--- Your instructions ---
For the entries presented below, indicate the number of lines that include the word "comments", adding nothing else.
***** Dataset excerpts
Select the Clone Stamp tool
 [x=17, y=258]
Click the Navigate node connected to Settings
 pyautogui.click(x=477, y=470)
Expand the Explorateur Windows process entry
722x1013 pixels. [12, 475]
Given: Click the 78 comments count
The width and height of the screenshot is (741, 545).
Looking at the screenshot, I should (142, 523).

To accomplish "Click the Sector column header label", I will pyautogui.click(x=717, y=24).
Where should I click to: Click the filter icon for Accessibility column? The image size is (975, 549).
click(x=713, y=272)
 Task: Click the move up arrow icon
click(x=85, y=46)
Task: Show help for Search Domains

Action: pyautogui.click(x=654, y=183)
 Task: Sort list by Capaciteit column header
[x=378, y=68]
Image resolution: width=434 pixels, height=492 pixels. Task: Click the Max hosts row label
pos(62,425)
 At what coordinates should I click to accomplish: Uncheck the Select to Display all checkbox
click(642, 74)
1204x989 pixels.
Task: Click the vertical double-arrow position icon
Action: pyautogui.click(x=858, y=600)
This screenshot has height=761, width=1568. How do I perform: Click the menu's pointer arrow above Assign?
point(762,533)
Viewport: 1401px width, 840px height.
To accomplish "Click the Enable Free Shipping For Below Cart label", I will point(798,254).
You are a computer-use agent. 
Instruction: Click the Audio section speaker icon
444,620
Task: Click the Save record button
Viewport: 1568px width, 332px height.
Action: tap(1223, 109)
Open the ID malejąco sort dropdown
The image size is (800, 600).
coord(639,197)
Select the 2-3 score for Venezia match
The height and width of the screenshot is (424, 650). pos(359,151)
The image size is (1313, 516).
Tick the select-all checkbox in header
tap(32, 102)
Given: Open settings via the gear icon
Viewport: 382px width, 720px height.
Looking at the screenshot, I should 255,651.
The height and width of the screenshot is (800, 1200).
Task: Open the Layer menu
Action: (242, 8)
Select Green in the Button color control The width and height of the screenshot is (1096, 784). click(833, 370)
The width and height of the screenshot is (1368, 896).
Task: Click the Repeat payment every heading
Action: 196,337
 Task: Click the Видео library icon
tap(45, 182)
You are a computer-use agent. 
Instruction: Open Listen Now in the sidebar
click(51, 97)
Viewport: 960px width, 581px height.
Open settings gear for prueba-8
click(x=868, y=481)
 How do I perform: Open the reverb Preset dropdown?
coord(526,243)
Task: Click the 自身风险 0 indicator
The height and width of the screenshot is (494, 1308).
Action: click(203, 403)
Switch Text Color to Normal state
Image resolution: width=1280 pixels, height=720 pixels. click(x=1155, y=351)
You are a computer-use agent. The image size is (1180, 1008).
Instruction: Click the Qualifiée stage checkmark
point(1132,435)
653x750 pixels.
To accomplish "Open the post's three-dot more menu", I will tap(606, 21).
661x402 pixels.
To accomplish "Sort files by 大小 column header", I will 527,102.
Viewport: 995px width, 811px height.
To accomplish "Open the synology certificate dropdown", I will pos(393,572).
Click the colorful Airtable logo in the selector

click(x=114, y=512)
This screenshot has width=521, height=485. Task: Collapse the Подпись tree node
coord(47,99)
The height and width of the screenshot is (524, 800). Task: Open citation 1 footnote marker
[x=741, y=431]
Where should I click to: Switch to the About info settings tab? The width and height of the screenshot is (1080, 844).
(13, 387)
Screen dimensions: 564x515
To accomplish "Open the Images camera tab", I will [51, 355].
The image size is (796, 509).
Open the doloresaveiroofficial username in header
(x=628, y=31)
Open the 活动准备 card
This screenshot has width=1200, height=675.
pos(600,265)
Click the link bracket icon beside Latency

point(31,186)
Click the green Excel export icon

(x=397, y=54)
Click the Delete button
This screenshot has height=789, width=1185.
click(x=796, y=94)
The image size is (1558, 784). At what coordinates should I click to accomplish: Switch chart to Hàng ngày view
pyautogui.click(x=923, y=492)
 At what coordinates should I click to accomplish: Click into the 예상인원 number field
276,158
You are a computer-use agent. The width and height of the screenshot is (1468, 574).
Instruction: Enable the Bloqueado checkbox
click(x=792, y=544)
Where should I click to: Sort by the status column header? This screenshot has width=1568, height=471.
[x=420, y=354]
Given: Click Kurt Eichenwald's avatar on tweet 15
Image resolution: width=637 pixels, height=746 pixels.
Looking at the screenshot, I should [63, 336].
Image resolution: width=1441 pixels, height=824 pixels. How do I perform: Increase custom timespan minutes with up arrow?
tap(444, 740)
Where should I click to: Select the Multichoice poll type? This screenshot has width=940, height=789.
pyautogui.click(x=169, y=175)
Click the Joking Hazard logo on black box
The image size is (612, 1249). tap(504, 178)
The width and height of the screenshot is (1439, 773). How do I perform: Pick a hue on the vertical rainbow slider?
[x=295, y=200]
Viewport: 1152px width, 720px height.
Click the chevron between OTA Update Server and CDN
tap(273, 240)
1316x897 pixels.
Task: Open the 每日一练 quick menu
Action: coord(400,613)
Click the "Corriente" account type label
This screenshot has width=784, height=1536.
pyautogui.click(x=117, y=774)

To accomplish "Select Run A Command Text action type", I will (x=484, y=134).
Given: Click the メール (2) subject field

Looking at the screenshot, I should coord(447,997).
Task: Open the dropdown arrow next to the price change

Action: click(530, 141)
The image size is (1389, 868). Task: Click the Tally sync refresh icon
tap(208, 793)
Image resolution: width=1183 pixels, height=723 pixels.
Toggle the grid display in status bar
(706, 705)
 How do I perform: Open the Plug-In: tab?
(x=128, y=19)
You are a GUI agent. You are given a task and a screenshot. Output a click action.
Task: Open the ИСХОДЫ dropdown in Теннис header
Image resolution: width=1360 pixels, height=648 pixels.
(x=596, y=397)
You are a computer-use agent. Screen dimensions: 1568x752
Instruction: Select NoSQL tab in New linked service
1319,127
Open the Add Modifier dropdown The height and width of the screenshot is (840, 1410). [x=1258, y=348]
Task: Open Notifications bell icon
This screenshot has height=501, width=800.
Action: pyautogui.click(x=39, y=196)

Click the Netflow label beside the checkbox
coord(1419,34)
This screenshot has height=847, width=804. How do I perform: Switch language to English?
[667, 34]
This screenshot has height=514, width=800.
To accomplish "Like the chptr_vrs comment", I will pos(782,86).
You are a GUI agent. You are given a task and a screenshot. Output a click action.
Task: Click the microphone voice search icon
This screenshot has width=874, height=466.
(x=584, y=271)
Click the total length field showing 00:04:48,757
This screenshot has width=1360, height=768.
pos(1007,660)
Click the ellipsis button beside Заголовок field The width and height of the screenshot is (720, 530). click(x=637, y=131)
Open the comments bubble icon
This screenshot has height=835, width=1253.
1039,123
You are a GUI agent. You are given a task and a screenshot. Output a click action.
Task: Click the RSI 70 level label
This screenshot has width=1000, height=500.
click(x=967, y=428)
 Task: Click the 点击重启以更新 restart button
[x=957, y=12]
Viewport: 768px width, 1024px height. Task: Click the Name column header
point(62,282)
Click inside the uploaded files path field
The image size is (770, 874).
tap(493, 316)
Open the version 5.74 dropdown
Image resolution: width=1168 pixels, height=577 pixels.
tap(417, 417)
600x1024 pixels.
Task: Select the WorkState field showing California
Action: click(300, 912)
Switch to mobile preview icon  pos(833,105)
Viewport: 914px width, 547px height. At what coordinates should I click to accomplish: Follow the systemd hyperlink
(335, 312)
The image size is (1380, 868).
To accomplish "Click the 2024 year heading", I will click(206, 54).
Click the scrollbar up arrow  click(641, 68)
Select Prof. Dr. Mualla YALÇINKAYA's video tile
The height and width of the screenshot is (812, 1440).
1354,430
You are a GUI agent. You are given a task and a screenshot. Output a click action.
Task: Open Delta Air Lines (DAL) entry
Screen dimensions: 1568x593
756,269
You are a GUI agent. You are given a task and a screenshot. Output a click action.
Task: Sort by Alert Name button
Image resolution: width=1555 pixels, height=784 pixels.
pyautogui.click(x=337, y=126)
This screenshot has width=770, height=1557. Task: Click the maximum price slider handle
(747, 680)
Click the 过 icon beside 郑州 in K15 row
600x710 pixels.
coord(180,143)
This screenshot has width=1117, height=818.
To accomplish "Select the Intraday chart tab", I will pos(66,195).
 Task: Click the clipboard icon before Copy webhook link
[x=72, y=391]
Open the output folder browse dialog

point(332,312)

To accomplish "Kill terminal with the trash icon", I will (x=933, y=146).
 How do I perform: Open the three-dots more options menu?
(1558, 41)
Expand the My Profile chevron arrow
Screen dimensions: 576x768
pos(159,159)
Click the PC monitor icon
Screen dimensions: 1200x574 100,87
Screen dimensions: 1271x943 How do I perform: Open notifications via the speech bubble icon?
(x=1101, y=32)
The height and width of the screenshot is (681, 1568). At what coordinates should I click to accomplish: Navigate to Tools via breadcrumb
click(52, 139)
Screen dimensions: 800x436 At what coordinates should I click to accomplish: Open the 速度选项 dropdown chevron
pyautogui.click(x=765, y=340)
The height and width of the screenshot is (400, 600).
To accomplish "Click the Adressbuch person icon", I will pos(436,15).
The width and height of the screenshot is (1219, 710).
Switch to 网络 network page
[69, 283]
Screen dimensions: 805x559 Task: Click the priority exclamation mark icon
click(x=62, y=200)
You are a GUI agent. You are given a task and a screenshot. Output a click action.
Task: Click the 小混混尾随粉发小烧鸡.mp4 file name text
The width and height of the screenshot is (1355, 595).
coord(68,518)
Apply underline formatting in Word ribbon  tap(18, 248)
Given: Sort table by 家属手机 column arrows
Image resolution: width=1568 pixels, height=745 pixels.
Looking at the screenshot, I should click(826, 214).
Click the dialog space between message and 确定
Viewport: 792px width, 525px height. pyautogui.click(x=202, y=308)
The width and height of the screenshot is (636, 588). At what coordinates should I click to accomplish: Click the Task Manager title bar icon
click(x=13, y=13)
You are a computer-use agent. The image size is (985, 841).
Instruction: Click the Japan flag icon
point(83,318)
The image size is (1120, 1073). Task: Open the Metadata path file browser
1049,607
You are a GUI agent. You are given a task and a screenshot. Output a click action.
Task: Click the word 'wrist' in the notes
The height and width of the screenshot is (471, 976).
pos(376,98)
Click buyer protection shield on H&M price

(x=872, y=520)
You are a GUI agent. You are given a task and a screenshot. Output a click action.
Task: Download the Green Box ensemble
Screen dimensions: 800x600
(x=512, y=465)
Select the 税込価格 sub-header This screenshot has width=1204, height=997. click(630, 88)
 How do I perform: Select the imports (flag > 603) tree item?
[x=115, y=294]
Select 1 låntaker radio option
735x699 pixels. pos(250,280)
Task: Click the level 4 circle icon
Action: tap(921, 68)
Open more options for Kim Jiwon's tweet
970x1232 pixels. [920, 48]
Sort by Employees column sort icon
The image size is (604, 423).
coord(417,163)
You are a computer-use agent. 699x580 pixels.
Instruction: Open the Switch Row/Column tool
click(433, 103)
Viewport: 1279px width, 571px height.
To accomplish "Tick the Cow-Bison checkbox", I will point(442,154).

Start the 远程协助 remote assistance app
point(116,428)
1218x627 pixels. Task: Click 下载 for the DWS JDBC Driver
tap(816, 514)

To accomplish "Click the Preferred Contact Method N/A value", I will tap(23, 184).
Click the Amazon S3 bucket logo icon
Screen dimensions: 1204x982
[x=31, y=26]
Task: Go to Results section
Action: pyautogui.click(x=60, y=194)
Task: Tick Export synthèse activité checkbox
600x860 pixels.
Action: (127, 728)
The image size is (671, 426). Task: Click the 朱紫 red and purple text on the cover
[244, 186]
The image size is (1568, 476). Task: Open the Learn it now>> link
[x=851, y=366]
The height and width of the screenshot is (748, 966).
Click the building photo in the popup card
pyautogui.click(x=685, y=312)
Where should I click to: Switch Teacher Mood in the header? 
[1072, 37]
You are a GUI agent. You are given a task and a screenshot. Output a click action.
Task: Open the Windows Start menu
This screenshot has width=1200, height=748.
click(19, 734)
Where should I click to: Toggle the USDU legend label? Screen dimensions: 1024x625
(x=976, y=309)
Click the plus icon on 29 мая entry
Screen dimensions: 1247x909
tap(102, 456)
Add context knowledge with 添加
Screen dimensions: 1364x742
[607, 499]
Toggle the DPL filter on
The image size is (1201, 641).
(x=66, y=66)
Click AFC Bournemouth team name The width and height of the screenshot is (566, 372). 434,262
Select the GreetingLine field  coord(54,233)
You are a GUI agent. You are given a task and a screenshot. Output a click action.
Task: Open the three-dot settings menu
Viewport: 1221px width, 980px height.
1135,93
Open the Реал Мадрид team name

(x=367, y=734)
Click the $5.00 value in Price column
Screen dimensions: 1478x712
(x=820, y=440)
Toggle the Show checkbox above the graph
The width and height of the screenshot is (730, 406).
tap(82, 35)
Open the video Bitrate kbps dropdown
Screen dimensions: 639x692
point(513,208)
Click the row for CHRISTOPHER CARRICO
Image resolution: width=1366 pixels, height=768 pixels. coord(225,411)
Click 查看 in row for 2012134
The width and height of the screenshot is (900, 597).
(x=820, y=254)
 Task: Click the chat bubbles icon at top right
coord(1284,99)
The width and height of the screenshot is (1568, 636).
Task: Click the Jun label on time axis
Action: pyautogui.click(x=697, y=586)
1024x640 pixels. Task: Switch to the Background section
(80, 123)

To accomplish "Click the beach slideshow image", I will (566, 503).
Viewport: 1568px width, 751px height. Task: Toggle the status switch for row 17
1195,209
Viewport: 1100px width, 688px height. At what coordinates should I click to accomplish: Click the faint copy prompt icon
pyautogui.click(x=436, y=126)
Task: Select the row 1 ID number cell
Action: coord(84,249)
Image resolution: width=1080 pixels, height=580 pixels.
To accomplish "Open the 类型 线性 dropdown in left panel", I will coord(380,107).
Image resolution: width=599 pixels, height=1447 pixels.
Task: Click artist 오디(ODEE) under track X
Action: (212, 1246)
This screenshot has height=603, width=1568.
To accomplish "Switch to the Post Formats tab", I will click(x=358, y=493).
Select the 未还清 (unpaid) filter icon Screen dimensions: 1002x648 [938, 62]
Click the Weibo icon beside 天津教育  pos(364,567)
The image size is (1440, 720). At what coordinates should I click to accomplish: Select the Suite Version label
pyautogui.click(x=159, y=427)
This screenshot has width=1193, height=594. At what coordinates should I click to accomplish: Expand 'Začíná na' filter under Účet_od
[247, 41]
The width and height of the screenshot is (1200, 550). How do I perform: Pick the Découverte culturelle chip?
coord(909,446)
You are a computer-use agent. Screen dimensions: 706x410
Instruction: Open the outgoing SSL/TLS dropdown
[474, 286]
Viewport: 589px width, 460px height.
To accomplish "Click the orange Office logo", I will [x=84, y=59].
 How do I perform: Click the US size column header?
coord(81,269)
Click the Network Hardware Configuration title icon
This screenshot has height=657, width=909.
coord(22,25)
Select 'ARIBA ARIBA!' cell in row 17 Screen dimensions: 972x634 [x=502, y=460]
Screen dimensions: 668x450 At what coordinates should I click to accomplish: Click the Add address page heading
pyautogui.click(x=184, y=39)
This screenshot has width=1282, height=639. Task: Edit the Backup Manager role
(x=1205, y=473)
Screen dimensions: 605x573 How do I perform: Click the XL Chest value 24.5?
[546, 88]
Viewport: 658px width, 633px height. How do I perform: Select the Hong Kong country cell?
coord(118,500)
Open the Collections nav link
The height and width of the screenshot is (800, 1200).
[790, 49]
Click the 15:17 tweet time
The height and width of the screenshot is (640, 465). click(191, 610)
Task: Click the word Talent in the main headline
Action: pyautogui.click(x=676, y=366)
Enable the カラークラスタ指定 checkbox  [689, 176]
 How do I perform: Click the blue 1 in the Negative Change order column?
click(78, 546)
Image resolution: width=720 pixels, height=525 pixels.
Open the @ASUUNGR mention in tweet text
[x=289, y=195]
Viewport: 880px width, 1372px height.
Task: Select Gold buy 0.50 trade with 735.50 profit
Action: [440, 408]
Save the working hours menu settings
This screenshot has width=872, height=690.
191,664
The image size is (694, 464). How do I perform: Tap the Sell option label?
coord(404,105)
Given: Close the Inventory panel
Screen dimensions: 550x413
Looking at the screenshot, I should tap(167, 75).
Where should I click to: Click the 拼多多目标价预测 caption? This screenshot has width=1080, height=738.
**********
--- Your solution ---
2